High energy (X-ray and ultraviolet) emission traces hot gas produced by energetic phenomena in T Tauri stars. These phenomena include magnetic heating of the stellar atmosphere and magnetospheric accretion of disk gas onto the stellar surface. High energy emission irradiates the planet-forming disk during a key time for the origin of planets, so an understanding of these energetic processes and their evolution is crucial for theories of disk evolution and planet formation

In this thesis, I analyze X-ray and ultraviolet observations of young stars to study high energy events and follow their evolution. I confirm that X-ray emission is saturated during the T Tauri phase and suggest that far ultraviolet emission is also saturated at this age, possibly because the same mechanism heats both the chromosphere and corona.

I compare accretion diagnostics for a large sample of T Tauri stars to characterize the properties of magnetospheric accretion. For the first time, I use models of the accretion emission which have contributions from multiple accretion hot spots, characterized by varying energy fluxes in the accretion columns. Models of T Tauri magnetospheres and the magnetic footprints on the star physically motivate this multi-component description of accretion.

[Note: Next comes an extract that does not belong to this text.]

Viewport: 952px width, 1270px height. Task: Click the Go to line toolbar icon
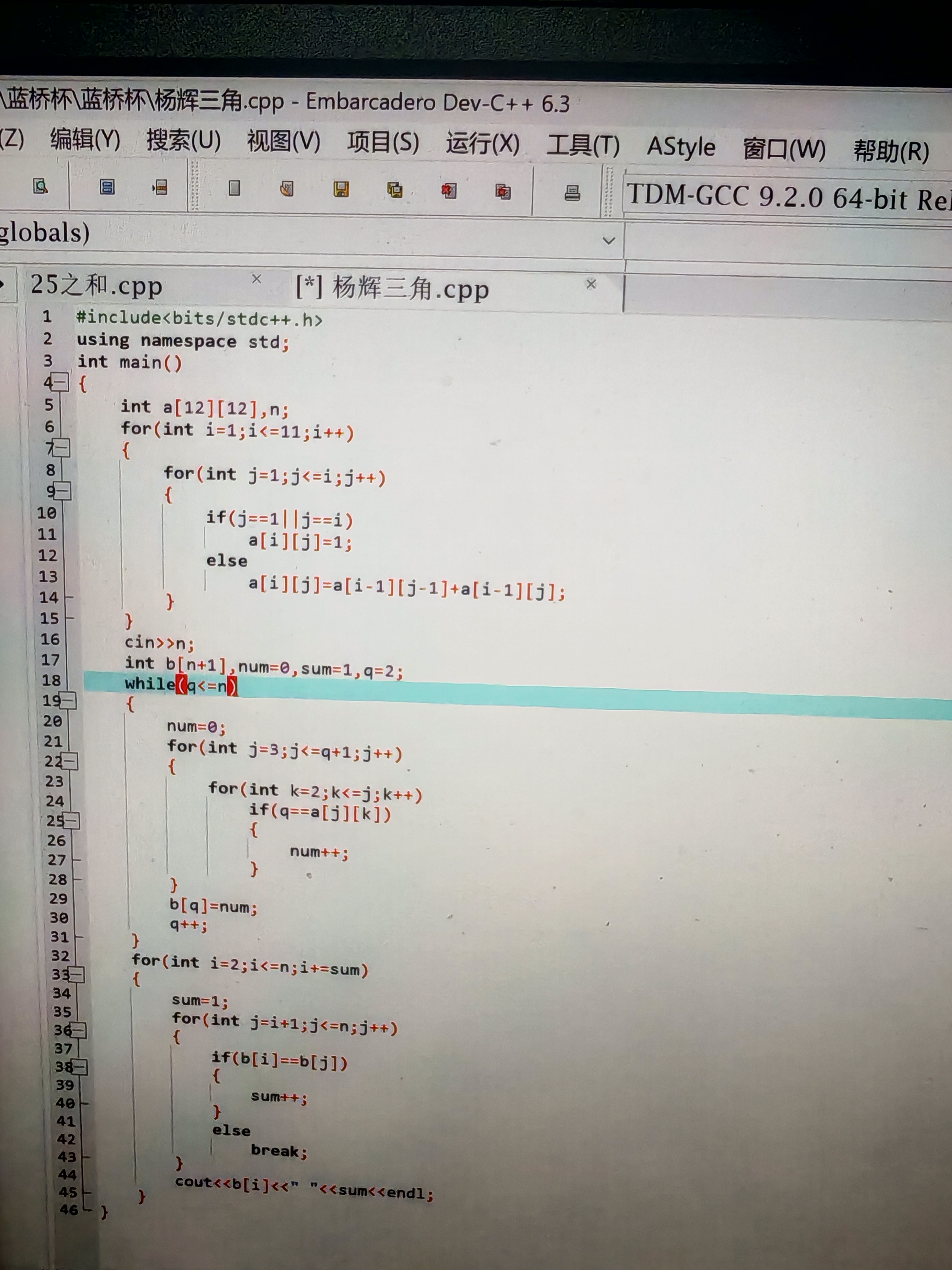click(x=160, y=187)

For RECX-11, a source near the final stage of disk depletion, I show that it has a very low mass accretion rate. If theories that predict the circumstellar disk is losing mass at very high rates are correct, the disk of RECX-11 would have a gap or hole in it, which it does not.

I also present observations of hot H2 gas in the inner circumstellar disk. I find that the strength of the H2 emission is correlated with the accretion luminosity of the T Tauri star and show that for young stars in which accretion has ceased, there is no H2 left in the inner disk. I show this is true even for non-accreting young stars at 1-3 Myr, indicating rapid disk removal.

Observations of circumstellar gas, combined with knowledge of the radiation fields, are crucial for studying disk evolution. Here, I provide timescales for gas depletion and constraints to disk dissipation models.